Start Material supplied

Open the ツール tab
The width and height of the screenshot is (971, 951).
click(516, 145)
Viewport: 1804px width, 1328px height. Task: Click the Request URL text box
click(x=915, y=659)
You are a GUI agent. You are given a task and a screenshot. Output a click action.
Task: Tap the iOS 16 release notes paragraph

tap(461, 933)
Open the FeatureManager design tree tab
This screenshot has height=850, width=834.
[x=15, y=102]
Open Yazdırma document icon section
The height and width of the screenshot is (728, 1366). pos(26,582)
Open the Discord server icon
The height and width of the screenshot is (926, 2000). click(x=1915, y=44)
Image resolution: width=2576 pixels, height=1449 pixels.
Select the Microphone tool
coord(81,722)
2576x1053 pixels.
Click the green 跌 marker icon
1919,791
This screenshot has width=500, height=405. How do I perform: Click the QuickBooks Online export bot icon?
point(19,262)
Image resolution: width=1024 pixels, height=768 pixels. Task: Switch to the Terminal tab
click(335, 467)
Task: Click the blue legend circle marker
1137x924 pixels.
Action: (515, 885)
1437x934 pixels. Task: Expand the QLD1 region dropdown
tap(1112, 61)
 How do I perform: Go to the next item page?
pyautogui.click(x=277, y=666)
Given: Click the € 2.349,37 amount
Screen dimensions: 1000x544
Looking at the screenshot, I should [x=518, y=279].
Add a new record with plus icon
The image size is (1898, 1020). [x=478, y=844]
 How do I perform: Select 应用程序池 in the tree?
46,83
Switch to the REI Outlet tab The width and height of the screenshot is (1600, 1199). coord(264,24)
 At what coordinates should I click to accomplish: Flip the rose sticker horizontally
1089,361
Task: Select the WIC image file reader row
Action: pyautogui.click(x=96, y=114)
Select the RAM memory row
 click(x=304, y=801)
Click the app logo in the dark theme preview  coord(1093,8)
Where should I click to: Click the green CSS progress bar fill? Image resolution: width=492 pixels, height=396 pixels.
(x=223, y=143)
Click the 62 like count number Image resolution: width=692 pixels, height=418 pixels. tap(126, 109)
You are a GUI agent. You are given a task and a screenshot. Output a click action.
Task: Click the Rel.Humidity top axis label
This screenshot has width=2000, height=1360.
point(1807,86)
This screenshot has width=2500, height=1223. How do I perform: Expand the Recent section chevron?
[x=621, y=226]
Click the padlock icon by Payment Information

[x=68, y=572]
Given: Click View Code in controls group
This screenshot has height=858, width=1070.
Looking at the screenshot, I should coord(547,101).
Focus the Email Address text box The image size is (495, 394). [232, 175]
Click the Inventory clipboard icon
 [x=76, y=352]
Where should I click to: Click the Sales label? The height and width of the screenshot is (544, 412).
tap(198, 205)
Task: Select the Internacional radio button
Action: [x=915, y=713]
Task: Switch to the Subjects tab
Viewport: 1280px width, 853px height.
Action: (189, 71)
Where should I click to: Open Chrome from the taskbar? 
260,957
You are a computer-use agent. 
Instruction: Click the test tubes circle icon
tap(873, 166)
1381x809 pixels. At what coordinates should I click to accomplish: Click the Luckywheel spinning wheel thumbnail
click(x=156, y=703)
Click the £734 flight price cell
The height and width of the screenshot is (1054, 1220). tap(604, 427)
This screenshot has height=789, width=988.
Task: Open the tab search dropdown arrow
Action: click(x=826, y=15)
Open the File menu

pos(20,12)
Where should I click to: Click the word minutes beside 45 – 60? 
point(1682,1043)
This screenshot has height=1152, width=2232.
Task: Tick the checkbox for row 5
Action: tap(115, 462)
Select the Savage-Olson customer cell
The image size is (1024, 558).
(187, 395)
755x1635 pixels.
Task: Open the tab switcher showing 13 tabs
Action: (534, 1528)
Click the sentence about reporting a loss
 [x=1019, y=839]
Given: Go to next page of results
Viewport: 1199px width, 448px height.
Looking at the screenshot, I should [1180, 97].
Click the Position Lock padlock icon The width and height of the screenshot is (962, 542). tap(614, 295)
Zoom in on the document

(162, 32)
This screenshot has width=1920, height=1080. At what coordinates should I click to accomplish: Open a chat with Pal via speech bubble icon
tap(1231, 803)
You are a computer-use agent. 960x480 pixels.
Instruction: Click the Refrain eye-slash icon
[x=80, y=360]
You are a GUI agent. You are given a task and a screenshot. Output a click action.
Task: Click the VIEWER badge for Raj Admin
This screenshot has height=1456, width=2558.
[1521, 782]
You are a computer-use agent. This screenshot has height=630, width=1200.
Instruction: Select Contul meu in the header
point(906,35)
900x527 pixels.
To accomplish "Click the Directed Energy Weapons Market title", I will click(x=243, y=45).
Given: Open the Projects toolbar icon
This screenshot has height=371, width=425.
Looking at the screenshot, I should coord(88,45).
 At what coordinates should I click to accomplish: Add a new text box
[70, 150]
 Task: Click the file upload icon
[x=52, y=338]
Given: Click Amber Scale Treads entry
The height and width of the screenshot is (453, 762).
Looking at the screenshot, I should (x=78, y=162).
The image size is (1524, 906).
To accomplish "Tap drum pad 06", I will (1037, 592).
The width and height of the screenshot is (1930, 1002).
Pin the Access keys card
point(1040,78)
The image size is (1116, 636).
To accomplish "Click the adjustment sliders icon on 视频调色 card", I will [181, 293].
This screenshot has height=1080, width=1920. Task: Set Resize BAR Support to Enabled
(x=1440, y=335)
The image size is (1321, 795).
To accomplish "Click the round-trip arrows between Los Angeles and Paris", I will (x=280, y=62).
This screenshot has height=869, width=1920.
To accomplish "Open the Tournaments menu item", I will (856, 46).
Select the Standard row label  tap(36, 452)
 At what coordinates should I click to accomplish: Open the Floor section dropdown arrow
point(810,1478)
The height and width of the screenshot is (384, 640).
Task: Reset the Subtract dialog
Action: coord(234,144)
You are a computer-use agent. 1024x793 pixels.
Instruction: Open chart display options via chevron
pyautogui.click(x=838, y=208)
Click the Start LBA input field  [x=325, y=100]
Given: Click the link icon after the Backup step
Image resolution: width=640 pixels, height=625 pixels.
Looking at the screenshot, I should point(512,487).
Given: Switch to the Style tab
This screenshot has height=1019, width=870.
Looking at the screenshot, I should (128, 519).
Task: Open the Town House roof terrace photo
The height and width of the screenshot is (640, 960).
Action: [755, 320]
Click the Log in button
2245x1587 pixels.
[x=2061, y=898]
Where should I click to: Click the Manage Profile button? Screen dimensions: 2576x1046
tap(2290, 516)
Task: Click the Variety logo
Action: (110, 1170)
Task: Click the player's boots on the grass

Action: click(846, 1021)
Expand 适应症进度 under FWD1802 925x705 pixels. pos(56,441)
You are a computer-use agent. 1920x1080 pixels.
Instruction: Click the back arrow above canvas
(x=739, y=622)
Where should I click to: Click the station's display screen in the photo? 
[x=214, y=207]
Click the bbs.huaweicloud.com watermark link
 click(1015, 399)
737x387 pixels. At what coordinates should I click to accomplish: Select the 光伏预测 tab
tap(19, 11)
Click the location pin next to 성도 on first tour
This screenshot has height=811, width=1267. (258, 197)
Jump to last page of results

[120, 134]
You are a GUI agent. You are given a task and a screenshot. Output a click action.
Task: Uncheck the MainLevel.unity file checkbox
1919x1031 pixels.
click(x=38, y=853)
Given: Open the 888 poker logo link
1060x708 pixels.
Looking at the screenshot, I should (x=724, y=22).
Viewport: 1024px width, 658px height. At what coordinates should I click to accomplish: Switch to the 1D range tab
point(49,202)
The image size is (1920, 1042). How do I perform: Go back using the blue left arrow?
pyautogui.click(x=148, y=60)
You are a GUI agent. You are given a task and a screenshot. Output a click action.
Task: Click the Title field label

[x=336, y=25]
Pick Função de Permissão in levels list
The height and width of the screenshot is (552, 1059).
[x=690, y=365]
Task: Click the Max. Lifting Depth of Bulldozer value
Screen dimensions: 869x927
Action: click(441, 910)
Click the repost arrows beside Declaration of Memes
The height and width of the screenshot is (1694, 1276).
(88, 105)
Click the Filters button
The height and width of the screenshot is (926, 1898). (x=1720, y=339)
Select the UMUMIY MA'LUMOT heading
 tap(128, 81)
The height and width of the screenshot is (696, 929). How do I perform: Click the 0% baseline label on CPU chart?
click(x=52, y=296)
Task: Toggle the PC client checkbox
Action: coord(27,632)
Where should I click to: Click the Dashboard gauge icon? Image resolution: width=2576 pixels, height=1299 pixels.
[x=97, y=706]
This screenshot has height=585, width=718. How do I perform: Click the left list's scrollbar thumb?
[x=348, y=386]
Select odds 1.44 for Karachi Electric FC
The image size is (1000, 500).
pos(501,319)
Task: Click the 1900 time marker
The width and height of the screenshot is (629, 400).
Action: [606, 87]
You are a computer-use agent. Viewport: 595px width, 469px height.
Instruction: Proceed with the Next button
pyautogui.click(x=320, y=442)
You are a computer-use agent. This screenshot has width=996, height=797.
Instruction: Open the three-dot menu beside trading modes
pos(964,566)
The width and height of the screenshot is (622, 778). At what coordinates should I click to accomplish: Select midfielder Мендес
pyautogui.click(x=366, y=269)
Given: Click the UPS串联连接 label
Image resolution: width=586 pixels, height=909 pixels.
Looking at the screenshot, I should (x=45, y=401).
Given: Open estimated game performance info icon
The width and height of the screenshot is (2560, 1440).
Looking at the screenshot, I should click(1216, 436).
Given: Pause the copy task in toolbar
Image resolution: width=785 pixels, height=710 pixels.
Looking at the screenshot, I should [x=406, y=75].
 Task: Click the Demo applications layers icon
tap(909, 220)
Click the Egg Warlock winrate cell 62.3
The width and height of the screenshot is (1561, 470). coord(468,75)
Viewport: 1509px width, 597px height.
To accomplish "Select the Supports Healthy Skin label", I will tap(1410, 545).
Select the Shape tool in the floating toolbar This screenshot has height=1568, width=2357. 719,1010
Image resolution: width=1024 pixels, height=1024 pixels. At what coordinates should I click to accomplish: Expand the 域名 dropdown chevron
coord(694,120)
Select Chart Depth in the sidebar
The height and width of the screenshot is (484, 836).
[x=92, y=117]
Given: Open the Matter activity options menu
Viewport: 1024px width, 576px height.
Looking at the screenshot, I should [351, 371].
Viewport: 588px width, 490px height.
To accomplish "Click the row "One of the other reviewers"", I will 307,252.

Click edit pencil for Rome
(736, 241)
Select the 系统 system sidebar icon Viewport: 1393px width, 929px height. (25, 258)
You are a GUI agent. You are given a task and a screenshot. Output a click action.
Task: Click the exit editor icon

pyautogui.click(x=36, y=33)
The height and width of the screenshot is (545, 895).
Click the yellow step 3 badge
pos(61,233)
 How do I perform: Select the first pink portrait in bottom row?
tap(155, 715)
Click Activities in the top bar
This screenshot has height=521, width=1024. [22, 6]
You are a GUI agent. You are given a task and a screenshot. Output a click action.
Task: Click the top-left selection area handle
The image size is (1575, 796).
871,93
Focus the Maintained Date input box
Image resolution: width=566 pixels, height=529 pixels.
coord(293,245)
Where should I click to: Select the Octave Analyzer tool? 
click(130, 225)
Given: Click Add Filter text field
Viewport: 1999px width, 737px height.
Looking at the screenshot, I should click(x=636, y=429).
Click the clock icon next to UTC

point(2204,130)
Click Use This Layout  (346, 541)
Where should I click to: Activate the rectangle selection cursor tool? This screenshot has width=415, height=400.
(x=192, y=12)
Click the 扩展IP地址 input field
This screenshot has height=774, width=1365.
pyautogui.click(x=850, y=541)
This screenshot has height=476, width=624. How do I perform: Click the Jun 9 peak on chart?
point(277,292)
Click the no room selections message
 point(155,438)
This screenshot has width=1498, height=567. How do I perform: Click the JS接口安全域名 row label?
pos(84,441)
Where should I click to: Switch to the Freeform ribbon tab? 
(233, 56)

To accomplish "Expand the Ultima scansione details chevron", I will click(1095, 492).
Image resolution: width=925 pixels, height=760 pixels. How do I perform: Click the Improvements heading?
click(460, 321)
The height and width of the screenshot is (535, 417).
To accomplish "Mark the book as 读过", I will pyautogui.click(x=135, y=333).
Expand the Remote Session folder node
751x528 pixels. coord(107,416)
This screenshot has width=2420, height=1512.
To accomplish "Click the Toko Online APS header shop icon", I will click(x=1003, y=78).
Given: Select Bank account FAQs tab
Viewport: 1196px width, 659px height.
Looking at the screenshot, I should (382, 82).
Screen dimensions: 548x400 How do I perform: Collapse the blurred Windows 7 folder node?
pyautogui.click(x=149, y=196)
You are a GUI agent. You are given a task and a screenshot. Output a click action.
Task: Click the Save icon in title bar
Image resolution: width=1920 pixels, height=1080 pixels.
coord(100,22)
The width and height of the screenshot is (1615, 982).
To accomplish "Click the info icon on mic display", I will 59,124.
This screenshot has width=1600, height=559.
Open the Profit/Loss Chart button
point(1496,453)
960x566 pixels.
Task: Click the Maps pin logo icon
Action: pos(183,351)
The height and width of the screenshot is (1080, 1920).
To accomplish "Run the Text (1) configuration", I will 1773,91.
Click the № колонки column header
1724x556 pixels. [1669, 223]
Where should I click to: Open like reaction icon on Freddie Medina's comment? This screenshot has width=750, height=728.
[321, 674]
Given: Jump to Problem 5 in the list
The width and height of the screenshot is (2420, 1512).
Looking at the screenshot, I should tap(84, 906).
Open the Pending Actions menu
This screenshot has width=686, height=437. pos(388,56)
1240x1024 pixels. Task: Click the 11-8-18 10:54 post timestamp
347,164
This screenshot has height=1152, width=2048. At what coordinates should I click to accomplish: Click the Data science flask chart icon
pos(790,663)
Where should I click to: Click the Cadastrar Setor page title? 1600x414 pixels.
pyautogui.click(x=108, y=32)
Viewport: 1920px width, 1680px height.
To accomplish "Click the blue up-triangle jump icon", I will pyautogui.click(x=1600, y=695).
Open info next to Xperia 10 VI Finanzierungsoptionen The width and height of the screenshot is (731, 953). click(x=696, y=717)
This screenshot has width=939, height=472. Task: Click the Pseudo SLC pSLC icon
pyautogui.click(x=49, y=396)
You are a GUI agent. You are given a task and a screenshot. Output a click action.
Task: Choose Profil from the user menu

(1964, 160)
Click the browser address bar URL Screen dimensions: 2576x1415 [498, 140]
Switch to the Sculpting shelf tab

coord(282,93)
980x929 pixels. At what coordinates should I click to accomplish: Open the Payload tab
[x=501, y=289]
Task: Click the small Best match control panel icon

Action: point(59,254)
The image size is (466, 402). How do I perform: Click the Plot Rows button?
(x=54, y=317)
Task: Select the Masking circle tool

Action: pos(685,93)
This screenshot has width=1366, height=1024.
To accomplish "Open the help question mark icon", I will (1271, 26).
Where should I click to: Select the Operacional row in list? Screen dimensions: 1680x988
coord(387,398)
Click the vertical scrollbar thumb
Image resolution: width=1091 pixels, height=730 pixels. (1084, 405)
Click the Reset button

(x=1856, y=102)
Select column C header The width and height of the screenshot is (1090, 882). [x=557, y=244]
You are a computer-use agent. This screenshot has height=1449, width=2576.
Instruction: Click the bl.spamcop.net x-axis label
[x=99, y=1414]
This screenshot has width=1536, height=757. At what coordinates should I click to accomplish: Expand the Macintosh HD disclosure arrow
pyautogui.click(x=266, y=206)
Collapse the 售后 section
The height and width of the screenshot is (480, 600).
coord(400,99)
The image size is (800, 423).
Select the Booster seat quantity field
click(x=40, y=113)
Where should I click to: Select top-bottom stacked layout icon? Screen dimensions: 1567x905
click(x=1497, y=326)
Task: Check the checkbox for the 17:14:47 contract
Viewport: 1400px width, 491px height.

End Material supplied

* [Task prompt]:
Rewrite the items between the line holding "Given: Select Bank account FAQs tab" and the line holding "will pyautogui.click(x=1600, y=695).", inclusive, with "Pending Actions" changed to "Scheduled Actions" and nothing else altered. Return only those lines.

* [Expected output]:
Given: Select Bank account FAQs tab
Viewport: 1196px width, 659px height.
Looking at the screenshot, I should (382, 82).
Screen dimensions: 548x400 How do I perform: Collapse the blurred Windows 7 folder node?
pyautogui.click(x=149, y=196)
You are a GUI agent. You are given a task and a screenshot. Output a click action.
Task: Click the Save icon in title bar
Image resolution: width=1920 pixels, height=1080 pixels.
coord(100,22)
The width and height of the screenshot is (1615, 982).
To accomplish "Click the info icon on mic display", I will 59,124.
This screenshot has width=1600, height=559.
Open the Profit/Loss Chart button
point(1496,453)
960x566 pixels.
Task: Click the Maps pin logo icon
Action: pos(183,351)
The height and width of the screenshot is (1080, 1920).
To accomplish "Run the Text (1) configuration", I will 1773,91.
Click the № колонки column header
1724x556 pixels. [1669, 223]
Where should I click to: Open like reaction icon on Freddie Medina's comment? This screenshot has width=750, height=728.
[321, 674]
Given: Jump to Problem 5 in the list
The width and height of the screenshot is (2420, 1512).
Looking at the screenshot, I should tap(84, 906).
Open the Scheduled Actions menu
This screenshot has width=686, height=437. pos(388,56)
1240x1024 pixels. Task: Click the 11-8-18 10:54 post timestamp
347,164
This screenshot has height=1152, width=2048. At what coordinates should I click to accomplish: Click the Data science flask chart icon
pos(790,663)
Where should I click to: Click the Cadastrar Setor page title? 1600x414 pixels.
pyautogui.click(x=108, y=32)
Viewport: 1920px width, 1680px height.
To accomplish "Click the blue up-triangle jump icon", I will pyautogui.click(x=1600, y=695).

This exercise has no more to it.